Roedel also plans to look at getting the property listed on historic registers, which may open it up to other funding avenues. It may already be listed, but he said he's not sure. He knows Arora didn't pursue the designation, and he doesn't know about the hotel's previous owner, Paul Smith's College, which ran the hotel and restaurant as an educational work experience program.
Roedel said he wants to do a lot of work on the front end of this project, so it doesn't get delayed once work starts.
"We spent a great deal of time going through what has to happen," Roedel said.
He said the project doesn't have an exact timeline yet. He doesn't anticipate it taking more than a year, but 10 to 12 months could be reasonable, he said.
Ideally, the hotel would be ready to open at the beginning of next summer, he said.
"When you take on a project of this magnitude, you want to move as quickly as possible," Roedel said.
He said he's been speaking with local politicians about the project including village Mayor Clyde Rabideau, town Supervisor Bob Bevilaqua and Tim Burpoe, Saranac Lake's representative on the Franklin County Board of Legislators.
"They've all been very supportive, so I think we'll be in good shape from that perspective," Roedel said.
He said he plans to keep people involved in the process, "because it's really about the community."
Five decades of experience
Roedel Companies has close to 50 years of experience developing, owning and operating hotels, and includes a construction arm that builds and renovates hotels.

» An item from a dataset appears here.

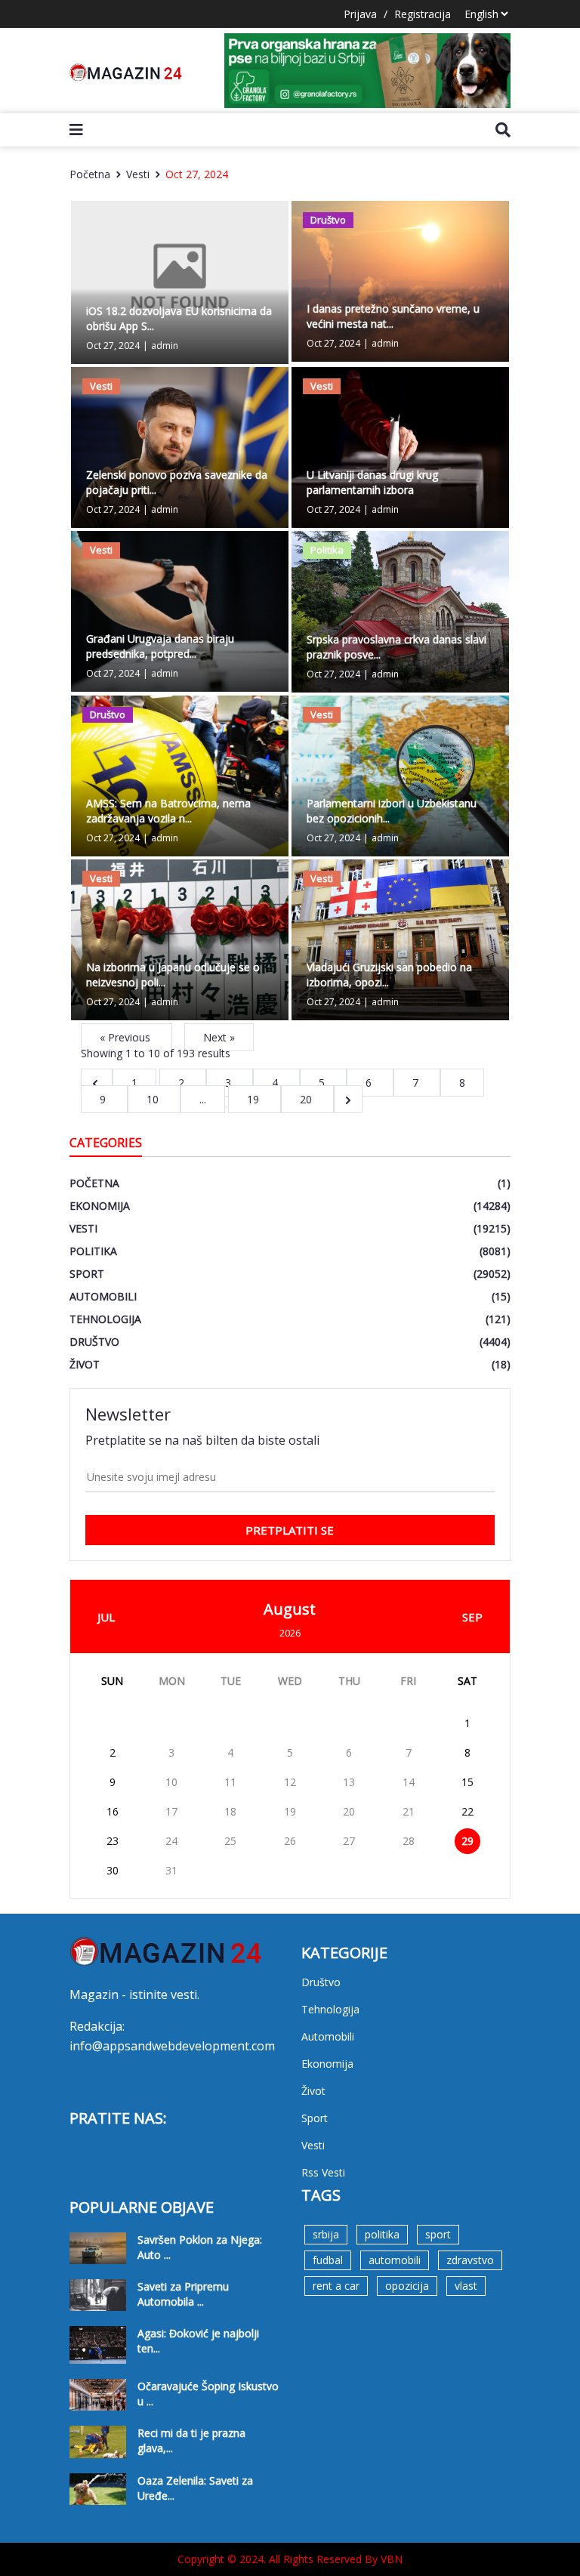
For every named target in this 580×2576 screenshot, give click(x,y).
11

The closest the company has worked is in Malone, where the construction arm of the company built the Holiday Inn Express for developer Chris LaBarge and ran it for a year. LaBarge is also currently working on a significant hotel project in the area: He wants to build a five-story hotel on Lake Flower.
Roedel Companies work up and down the east coast from Maine to Florida, and have several larger clients in Texas, Georgia and North Carolina.
Roedel said he's looking forward to another excuse to spend time in Saranac Lake.
"I'm never rejecting a reason to be in Saranac (Lake)," he said. "So if this allowed me to get up there a few more days a month, that would be awesome."